Mahkememizin 18/05/2018 tarihli ara karar ile bilirkişi incelemesine karar verildiği ancak inceleme günü tayin edilmeden bilirkişi incelemesine ilişkin ara karar oluşturulduğu, davacı tarafın itirazı üzerine inceleme günü tayin edilmeden defter incelemesine ilişkin karar verilmiş olduğundan yeniden inceleme günü tayin edilerek taraf defterlerinin incelenmesine karar verildiği, 05/11/2018 tarihli ara karar ile mahkememizce ticari defterlerini sunmaları için taraflara süre verildiği, davacı tarafın defter ve kayıtlarını ibraz ettiği, davalı tarafın defter ve kayıtlarını ibraz etmediği, davacı taraf defter ve kayıtları üzerinde yapılan inceleme sonucu alınan bilirkişi raporu ile talep edilen asıl alacağın varlığının kanıtlandığı anlaşılmıştır. Davalı defterlerini sunmayarak davacının ticari defter kayıtlarının HMK’nın 222. maddeye göre lehine delil oluşturup oluşturmadığının tam olarak incelenebilmesine engel olduğundan sunulmayan ticari defterlerinde de davacının alacaklı olduğuna dair kayıtların mevcut olduğu halde sunulmadığının ve bunun sonucunda da davacı incelenen defter kayıtlarının davacı lehine delil oluşturduğunun kabulü gerekir.

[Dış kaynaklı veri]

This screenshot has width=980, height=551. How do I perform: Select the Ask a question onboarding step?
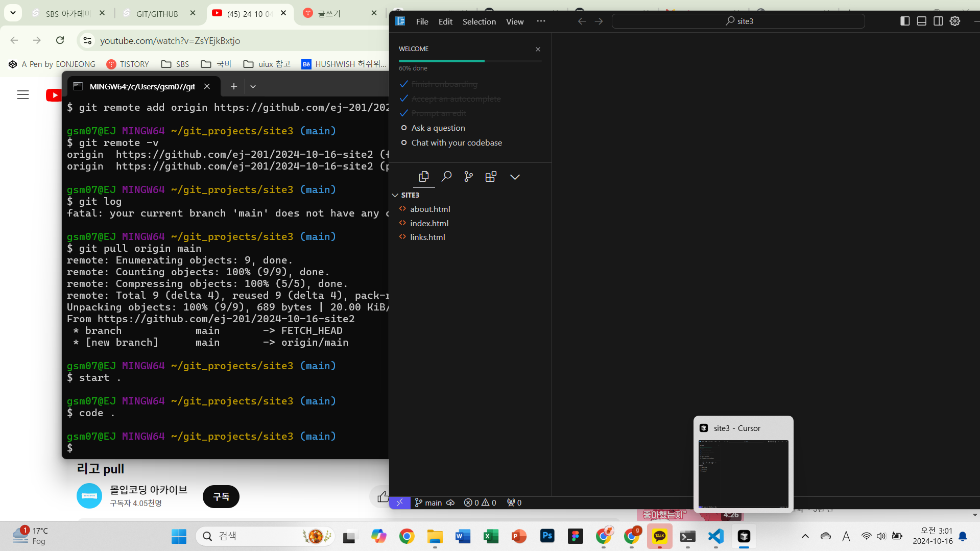click(x=438, y=128)
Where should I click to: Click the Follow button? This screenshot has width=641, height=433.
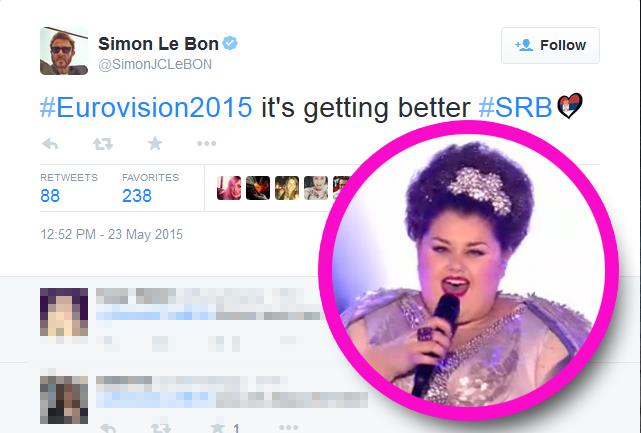pyautogui.click(x=550, y=45)
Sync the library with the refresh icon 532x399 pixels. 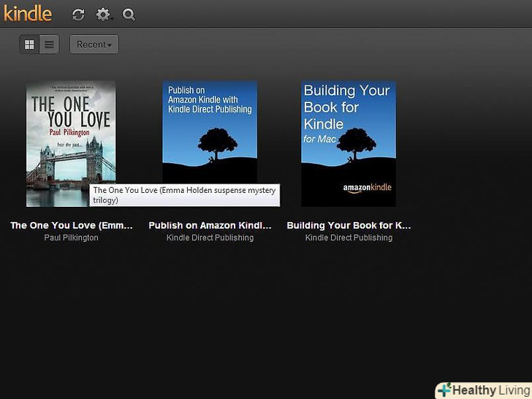tap(78, 15)
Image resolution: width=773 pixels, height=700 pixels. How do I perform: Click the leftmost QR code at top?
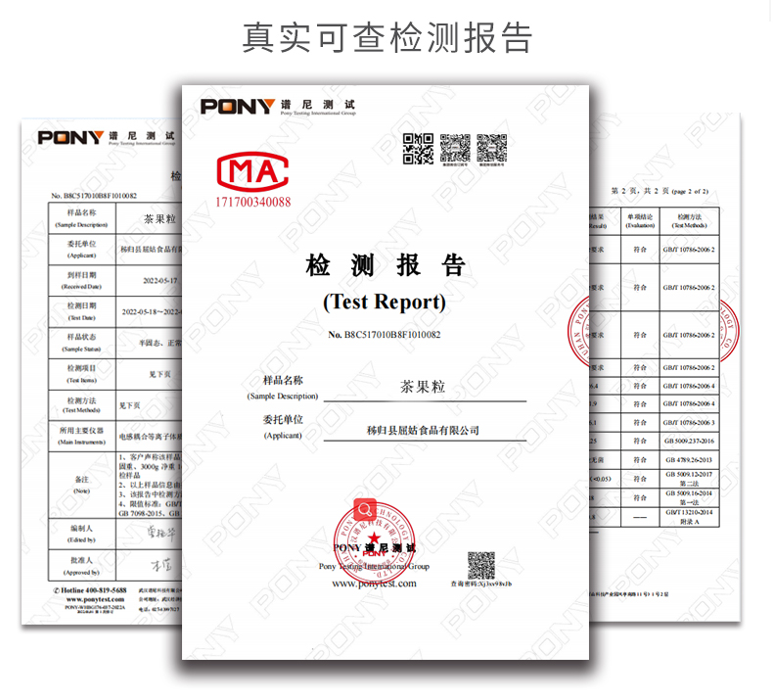[x=418, y=149]
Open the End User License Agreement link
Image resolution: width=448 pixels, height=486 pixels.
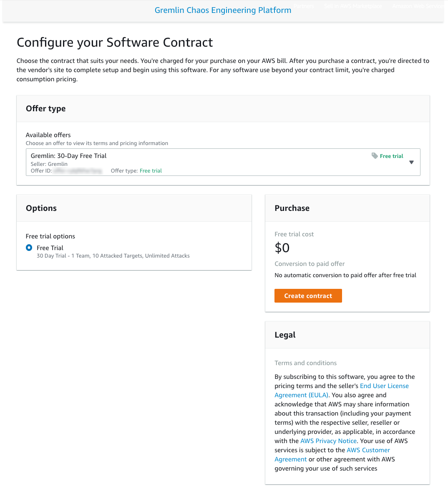pos(342,391)
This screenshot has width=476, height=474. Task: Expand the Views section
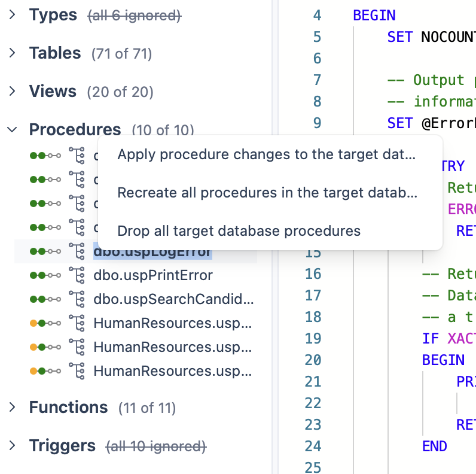12,92
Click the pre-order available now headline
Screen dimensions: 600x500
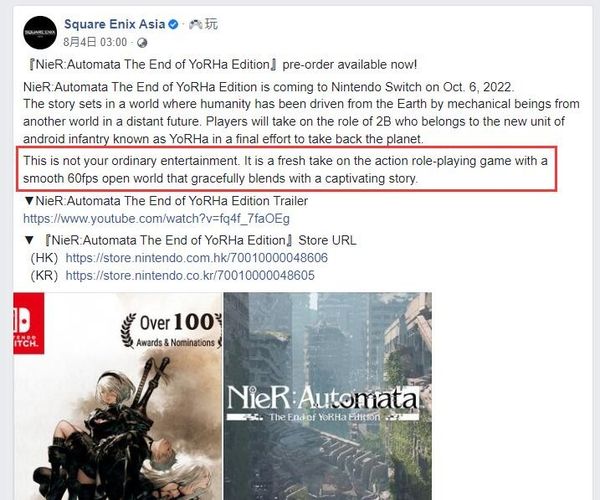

Açıklanan nedenlerle davacının davasının asıl alacak yönünden kabulüne karar verilmiş, takip talebindeki faiz istemi bakımından davacının dava dilekçesinde talebinin bulunmadığı anlaşıldığından bu hususta hüküm kurulmamış ve asıl alacak likit olduğundan davalı aleyhine icra inkar tazminatına hükmedilmiş ve aşağıdaki şekilde hüküm tesis edilmiştir.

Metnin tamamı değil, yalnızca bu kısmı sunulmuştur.